INPUT FOR THIS TASK:
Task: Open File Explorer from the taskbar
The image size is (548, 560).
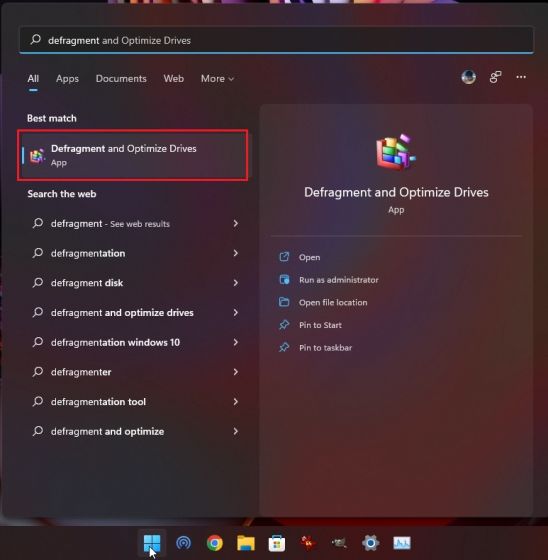Action: [x=246, y=543]
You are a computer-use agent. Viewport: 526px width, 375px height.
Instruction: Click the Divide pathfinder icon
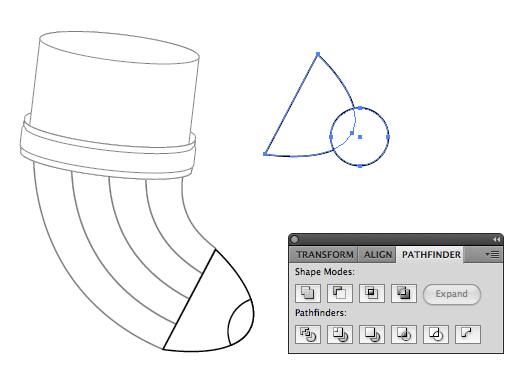pyautogui.click(x=308, y=334)
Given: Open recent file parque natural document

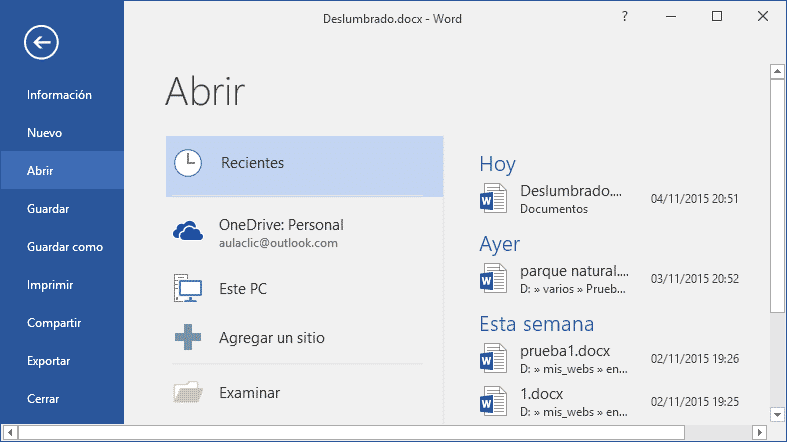Looking at the screenshot, I should click(574, 271).
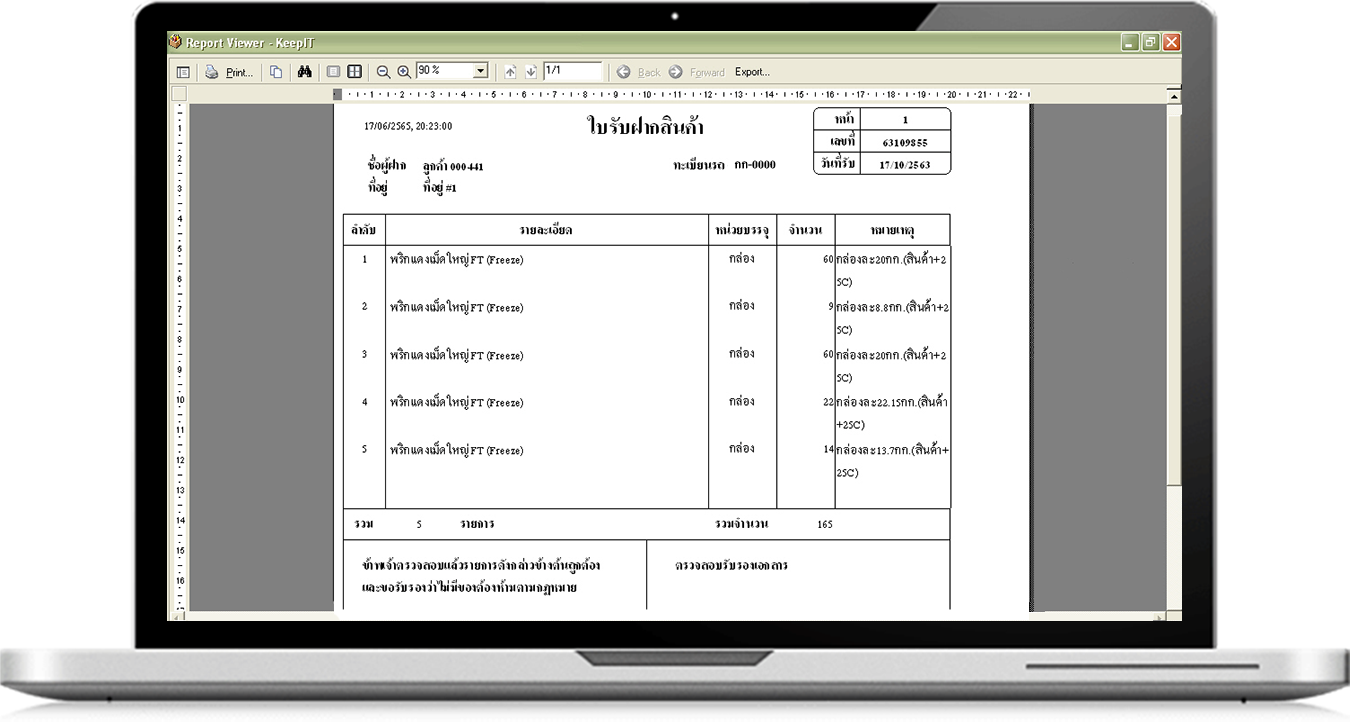Click the 1/1 page number field
Image resolution: width=1350 pixels, height=722 pixels.
[x=571, y=72]
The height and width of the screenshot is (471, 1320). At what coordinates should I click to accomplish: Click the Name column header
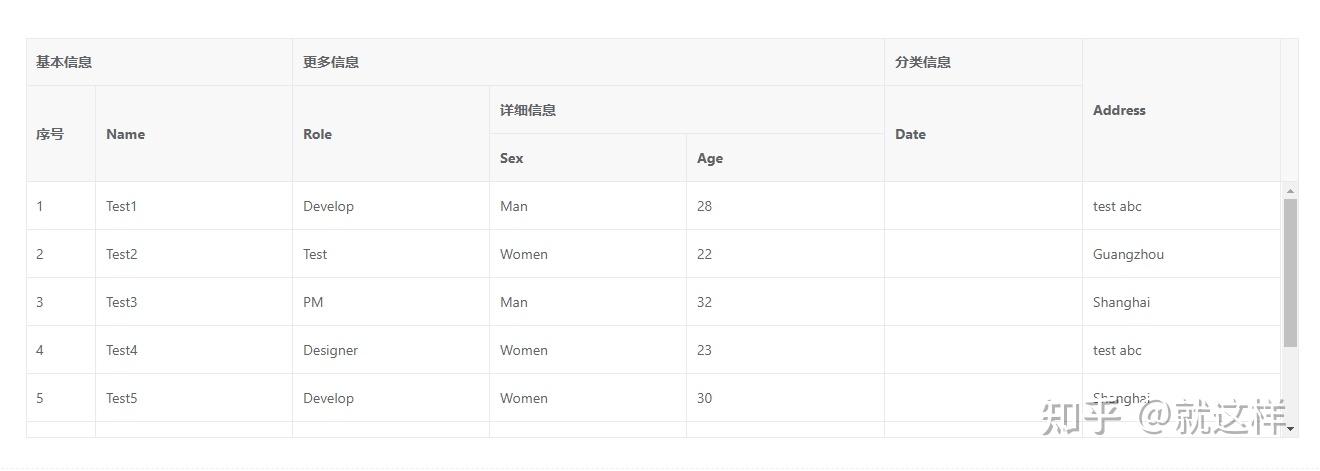[x=126, y=134]
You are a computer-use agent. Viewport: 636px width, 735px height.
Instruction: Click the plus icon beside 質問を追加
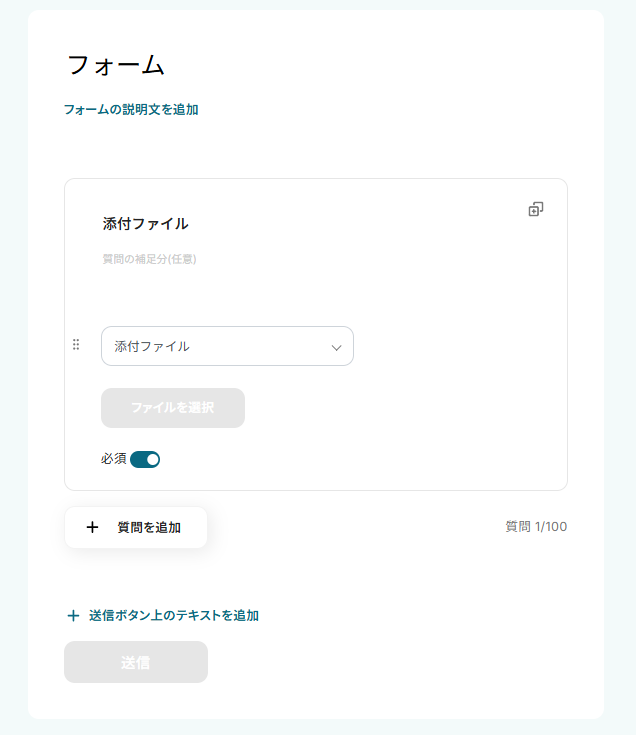pos(93,527)
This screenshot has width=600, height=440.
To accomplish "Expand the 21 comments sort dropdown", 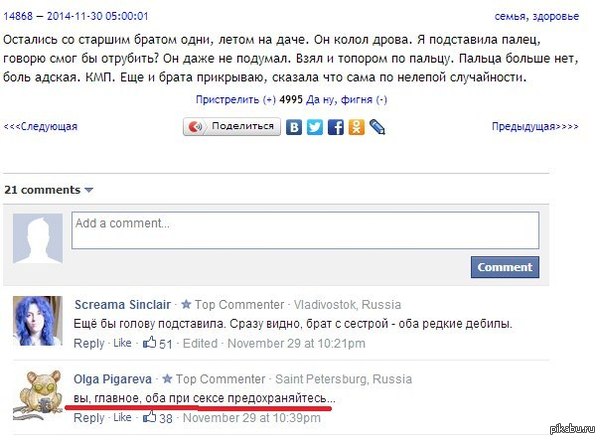I will tap(88, 190).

WHAT TO DO:
Copy out each line of the records where the string "agent" appears.

YOUR SOLUTION:
You are a computer-use agent. Viewport: 526px width, 375px height.
You are a computer-use agent. Viewport: 636px width, 735px height.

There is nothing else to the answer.